So why is Wall Street punishing the stock, erasing 20% of its value this week?

It’s not just the fact that the Facebook app lost daily users last quarter for the first time ever, or that Apple’s privacy changes could produce a $10 billion hit to revenue this year, though those certainly were the big factors in the 25% one-day share price drop that followed the company’s Feb. 2 earnings release.

The longer-term worry is that most of founder and CEO Mark Zuckerberg’s seven new investment priorities—Instagram Reels, community messaging, commerce, advertising, privacy, artificial intelligence, and the metaverse—are not about leading, but catching up.

These investment priorities are “reacting to a current-day strategic disadvantage,”  Needham & Co. analyst Laura Martin wrote in a client note cited by Barron’s. “The issue with being late…is that it is often more expensive to catch up than to define the marketplace from scratch.”

Facebook is the king of copycats

The truth is, Meta has been on the defensive for years.

In 2012, Facebook bought Instagram for $1 billion. In 2013, it tried to buy a two-year-old Snapchat for $3 billion, but co-founder and CEO Evan Spiegel turned Zuckerberg down. Since Facebook couldn’t buy Snapchat, it did two other things: It bought WhatsApp for $19 billion in 2014—and copied nearly every aspect of the Snapchat app, including the “Stories” format that Snapchat introduced in 2015, with static content that disappears after 24 hours.

The copycat reputation cemented itself when TikTok started taking hold around the world. In response, Facebook threw together Instagram Reels, a soulless, half-baked version of TikTok’s vertical video format. Many Instagram Reels are simply repurposed TikToks—many featuring the famous TikTok watermark applied to any video made within the TikTok app.

Facebook had successfully copied Stories on Instagram, and eventually on Facebook and WhatsApp, too, but it couldn’t replicate TikTok, a platform more concerned with community and interest areas than followers and likes.

Facebook and the metaverse

It’s hard to remember the last time Facebook, now called Meta, introduced a truly unique and innovative product. The same can be said about Apple, a similarly dominant company, in the years since Steve Jobs’ death. Both companies appear more interested in protecting their respective leads than actually building new products.

But the coming metaverse could change the narrative.

Facebook’s transformation into Meta reflects a stated desire to build an immersive, next-generation internet that relies on augmented and virtual reality. The metaverse is not an original idea by any means: It’s a concept from the 1992 Neal Stephenson novel Snow Crash. And the timing of Facebook’s metaverse announcement was conspicuous—I called it Facebook’s best public relations campaign ever because it successfully distracted from the Facebook Files whistleblower leaks that dominated headlines for months in late 2021.

But building the metaverse is perhaps the most innovative thing Facebook has taken on in years. While most of what the company has shared thus far has been vaporware—technology that doesn’t really exist yet—Meta has signaled a willingness to move beyond the social media space toward something unbuilt and unknown.

**Exercise requirements**
1. Answer these questions from the excerpt on Meta:
(a) How much did Facebook pay for Instagram in 2012?
(b) From which novel does the concept of the metaverse come?
(c) How large was the one-day share price drop after the company's Feb. 2 earnings release?
2. Return the passage of the excerpt on Meta starting at "The copycat reputation" and ending at "the TikTok app.".
3. Translate this sentence from the excerpt on Meta into Spanish: "Both companies appear more interested in protecting their respective leads than actually building new products."

Pixel coordinate grounding data
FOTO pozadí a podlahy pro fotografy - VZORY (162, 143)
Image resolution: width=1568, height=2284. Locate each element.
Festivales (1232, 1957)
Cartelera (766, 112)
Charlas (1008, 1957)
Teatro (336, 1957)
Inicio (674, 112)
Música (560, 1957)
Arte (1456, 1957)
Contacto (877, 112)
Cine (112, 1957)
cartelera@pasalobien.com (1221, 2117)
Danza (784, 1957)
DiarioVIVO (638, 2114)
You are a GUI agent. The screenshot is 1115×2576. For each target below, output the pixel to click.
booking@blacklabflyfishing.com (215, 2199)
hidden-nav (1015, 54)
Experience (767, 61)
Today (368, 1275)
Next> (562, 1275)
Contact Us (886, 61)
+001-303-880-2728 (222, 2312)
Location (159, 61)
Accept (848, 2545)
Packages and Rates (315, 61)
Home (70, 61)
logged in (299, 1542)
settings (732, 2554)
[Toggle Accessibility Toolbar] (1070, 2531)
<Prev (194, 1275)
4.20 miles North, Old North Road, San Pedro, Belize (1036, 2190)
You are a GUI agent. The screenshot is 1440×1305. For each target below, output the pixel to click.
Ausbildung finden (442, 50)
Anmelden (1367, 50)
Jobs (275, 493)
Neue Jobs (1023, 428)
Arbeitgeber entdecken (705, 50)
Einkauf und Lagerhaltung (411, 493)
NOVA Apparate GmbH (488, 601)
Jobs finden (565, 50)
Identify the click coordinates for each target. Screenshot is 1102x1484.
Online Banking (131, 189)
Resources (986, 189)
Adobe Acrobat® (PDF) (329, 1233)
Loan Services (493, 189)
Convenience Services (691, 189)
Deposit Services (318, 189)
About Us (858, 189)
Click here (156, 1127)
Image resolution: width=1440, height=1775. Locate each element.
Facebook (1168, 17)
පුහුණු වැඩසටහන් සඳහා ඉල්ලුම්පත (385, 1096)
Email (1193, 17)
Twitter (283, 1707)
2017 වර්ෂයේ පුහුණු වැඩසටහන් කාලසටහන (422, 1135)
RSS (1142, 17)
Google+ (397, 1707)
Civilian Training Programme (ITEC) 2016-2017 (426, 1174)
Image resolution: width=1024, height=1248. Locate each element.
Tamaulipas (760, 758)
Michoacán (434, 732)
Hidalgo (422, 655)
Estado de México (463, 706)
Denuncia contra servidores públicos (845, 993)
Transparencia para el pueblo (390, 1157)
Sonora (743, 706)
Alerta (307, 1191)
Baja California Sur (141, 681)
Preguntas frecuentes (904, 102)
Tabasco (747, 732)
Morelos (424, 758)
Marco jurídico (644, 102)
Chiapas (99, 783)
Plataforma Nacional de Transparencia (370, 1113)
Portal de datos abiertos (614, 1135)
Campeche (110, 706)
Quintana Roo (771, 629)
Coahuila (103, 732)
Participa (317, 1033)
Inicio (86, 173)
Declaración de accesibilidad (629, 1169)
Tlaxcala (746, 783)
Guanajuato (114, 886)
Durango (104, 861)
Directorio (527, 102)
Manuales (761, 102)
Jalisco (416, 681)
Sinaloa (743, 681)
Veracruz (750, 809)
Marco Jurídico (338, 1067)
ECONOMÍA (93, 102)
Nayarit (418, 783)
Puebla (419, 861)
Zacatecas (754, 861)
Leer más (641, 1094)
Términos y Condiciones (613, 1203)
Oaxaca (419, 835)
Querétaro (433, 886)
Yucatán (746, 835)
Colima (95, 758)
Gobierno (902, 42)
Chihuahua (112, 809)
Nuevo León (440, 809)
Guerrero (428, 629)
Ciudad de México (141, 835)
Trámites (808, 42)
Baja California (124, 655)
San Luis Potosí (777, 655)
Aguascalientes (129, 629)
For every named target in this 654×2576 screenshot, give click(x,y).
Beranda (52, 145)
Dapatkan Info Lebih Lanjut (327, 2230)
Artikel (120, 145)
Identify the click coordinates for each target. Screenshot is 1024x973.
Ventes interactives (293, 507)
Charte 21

**Answers for each item**
1.
(a) $1 billion
(b) Snow Crash, the 1992 novel by Neal Stephenson
(c) 25%

2.
The copycat reputation cemented itself when TikTok started taking hold around the world. In response, Facebook threw together Instagram Reels, a soulless, half-baked version of TikTok’s vertical video format. Many Instagram Reels are simply repurposed TikToks—many featuring the famous TikTok watermark applied to any video made within the TikTok app.

3. Ambas empresas parecen más interesadas en proteger sus respectivas ventajas que en crear realmente nuevos productos.